▸ Work to do: Arrange every line of the rows below as a JSON list of strings, with one string per line and blank lines omitted.

▸ Recorded information:
• • • • • • •
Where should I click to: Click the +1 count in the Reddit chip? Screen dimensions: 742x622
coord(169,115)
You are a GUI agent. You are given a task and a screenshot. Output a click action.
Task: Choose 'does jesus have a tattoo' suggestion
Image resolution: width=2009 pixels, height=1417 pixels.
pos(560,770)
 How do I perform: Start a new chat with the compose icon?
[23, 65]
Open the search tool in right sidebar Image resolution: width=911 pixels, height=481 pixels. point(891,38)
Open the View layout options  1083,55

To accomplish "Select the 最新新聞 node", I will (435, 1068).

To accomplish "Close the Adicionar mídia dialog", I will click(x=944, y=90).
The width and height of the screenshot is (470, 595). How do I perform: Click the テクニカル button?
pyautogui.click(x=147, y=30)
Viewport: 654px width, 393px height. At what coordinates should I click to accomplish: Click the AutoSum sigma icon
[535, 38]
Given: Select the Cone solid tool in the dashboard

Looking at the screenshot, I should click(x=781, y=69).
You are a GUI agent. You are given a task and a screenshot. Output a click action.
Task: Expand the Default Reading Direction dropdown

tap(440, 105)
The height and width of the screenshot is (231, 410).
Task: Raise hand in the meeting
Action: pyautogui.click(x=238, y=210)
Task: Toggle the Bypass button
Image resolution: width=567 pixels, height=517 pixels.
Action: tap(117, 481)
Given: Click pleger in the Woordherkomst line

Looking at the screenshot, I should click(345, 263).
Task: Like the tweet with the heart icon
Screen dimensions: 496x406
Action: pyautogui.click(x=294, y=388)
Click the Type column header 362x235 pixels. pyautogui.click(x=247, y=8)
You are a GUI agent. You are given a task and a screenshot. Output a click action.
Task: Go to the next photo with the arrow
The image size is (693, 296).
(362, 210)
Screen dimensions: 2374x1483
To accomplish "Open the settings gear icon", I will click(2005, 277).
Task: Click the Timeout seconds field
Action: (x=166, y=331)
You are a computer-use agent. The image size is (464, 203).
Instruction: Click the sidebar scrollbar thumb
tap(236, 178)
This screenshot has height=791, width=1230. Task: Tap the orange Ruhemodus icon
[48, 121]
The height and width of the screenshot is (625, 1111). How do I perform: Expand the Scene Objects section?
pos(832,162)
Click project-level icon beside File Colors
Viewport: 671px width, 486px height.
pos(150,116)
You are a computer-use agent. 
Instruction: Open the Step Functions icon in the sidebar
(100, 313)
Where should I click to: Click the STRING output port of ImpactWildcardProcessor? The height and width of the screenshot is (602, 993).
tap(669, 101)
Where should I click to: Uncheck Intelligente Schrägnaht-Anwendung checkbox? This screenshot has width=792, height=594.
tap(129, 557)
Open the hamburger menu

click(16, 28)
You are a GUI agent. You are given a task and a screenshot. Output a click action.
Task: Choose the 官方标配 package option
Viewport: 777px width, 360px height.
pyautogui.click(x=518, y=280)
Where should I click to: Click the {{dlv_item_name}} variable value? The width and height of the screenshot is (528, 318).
• • • • • • •
▸ Exercise output:
[
  "Where should I click to: Click the +1 count in the Reddit chip? Screen dimensions: 742x622",
  "coord(169,115)",
  "You are a GUI agent. You are given a task and a screenshot. Output a click action.",
  "Task: Choose 'does jesus have a tattoo' suggestion",
  "Image resolution: width=2009 pixels, height=1417 pixels.",
  "pos(560,770)",
  " How do I perform: Start a new chat with the compose icon?",
  "[23, 65]",
  "Open the search tool in right sidebar Image resolution: width=911 pixels, height=481 pixels. point(891,38)",
  "Open the View layout options  1083,55",
  "To accomplish \"Select the 最新新聞 node\", I will (435, 1068).",
  "To accomplish \"Close the Adicionar mídia dialog\", I will click(x=944, y=90).",
  "The width and height of the screenshot is (470, 595). How do I perform: Click the テクニカル button?",
  "pyautogui.click(x=147, y=30)",
  "Viewport: 654px width, 393px height. At what coordinates should I click to accomplish: Click the AutoSum sigma icon",
  "[535, 38]",
  "Given: Select the Cone solid tool in the dashboard",
  "Looking at the screenshot, I should click(x=781, y=69).",
  "You are a GUI agent. You are given a task and a screenshot. Output a click action.",
  "Task: Expand the Default Reading Direction dropdown",
  "tap(440, 105)",
  "The height and width of the screenshot is (231, 410).",
  "Task: Raise hand in the meeting",
  "Action: pyautogui.click(x=238, y=210)",
  "Task: Toggle the Bypass button",
  "Image resolution: width=567 pixels, height=517 pixels.",
  "Action: tap(117, 481)",
  "Given: Click pleger in the Woordherkomst line",
  "Looking at the screenshot, I should click(345, 263).",
  "Task: Like the tweet with the heart icon",
  "Screen dimensions: 496x406",
  "Action: pyautogui.click(x=294, y=388)",
  "Click the Type column header 362x235 pixels. pyautogui.click(x=247, y=8)",
  "You are a GUI agent. You are given a task and a screenshot. Output a click action.",
  "Task: Go to the next photo with the arrow",
  "The image size is (693, 296).",
  "(362, 210)",
  "Screen dimensions: 2374x1483",
  "To accomplish \"Open the settings gear icon\", I will click(2005, 277).",
  "Task: Click the Timeout seconds field",
  "Action: (x=166, y=331)",
  "You are a computer-use agent. The image size is (464, 203).",
  "Instruction: Click the sidebar scrollbar thumb",
  "tap(236, 178)",
  "This screenshot has height=791, width=1230. Task: Tap the orange Ruhemodus icon",
  "[48, 121]",
  "The height and width of the screenshot is (625, 1111). How do I perform: Expand the Scene Objects section?",
  "pos(832,162)",
  "Click project-level icon beside File Colors",
  "Viewport: 671px width, 486px height.",
  "pos(150,116)",
  "You are a computer-use agent. ",
  "Instruction: Open the Step Functions icon in the sidebar",
  "(100, 313)",
  "Where should I click to: Click the STRING output port of ImpactWildcardProcessor? The height and width of the screenshot is (602, 993).",
  "tap(669, 101)",
  "Where should I click to: Uncheck Intelligente Schrägnaht-Anwendung checkbox? This screenshot has width=792, height=594.",
  "tap(129, 557)",
  "Open the hamburger menu",
  "click(16, 28)",
  "You are a GUI agent. You are given a task and a screenshot. Output a click action.",
  "Task: Choose the 官方标配 package option",
  "Viewport: 777px width, 360px height.",
  "pyautogui.click(x=518, y=280)",
  "Where should I click to: Click the {{dlv_item_name}} variable value? The width and height of the screenshot is (528, 318)."
]